*** Opening Document segment ***

We use a variety of supplies when it comes to school. Whether it is paper, pens, glue, erasers, or anything else, we use a lot of supplies. What you might not know is where they originated from.
We use backpacks to hold schoolbooks and our school supplies. Backpacks have been around since Abraham was alive. Isaac, Abraham’s son, had to carry the wood somehow when he went up the mountain to give a sacrifice. They were also used with Roman soldiers. The soldiers had to carry sixty to eighty pounds of equipment when they marched to battle
A thing we use every day is a pen. During World War II, the British Royal Air Force was wanting a pen that wouldn’t leak at high altitudes. A Hungarian journalist by the name of Laszlo Biro perfected a new pen design in 1938 by placing a ball bearing at the pen’s tip and using a thicker, more permanent ink.
When we make a craft, we often use glue to hold it together. When glue was first invented in 1750, it was made from fish. Glue was also made from boiled animal bones or hides, milk protein, natural rubber and starch. But by the 1990s, inventors started making glue from synthetic substances to get the glue more stickier. Now glue is made completely from man-made substances.

*** Closing Document segment ***
*** Opening Stored data ***

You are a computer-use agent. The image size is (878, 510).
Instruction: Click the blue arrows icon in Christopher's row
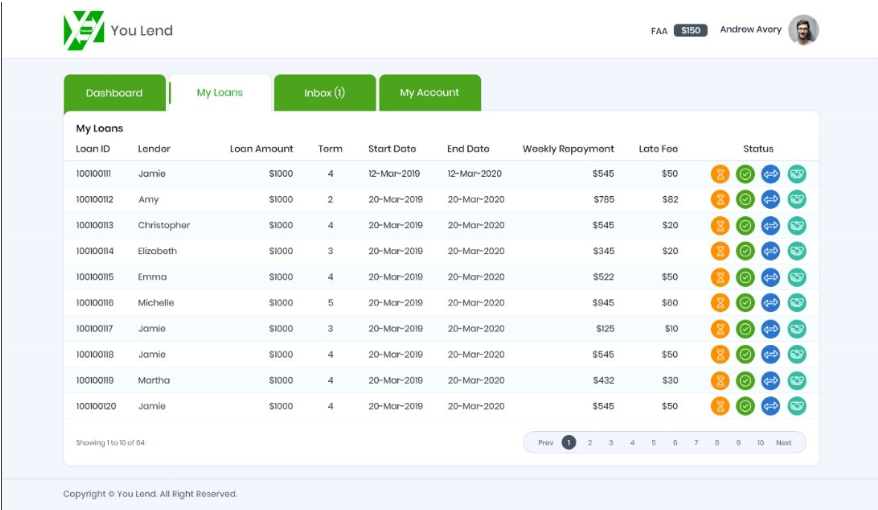click(770, 226)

*** Closing Stored data ***

What the task requires:
From the passage on school supplies, copy out word for word the portion between "When we make" and "from man-made substances.", inclusive.

Expected answer:
When we make a craft, we often use glue to hold it together. When glue was first invented in 1750, it was made from fish. Glue was also made from boiled animal bones or hides, milk protein, natural rubber and starch. But by the 1990s, inventors started making glue from synthetic substances to get the glue more stickier. Now glue is made completely from man-made substances.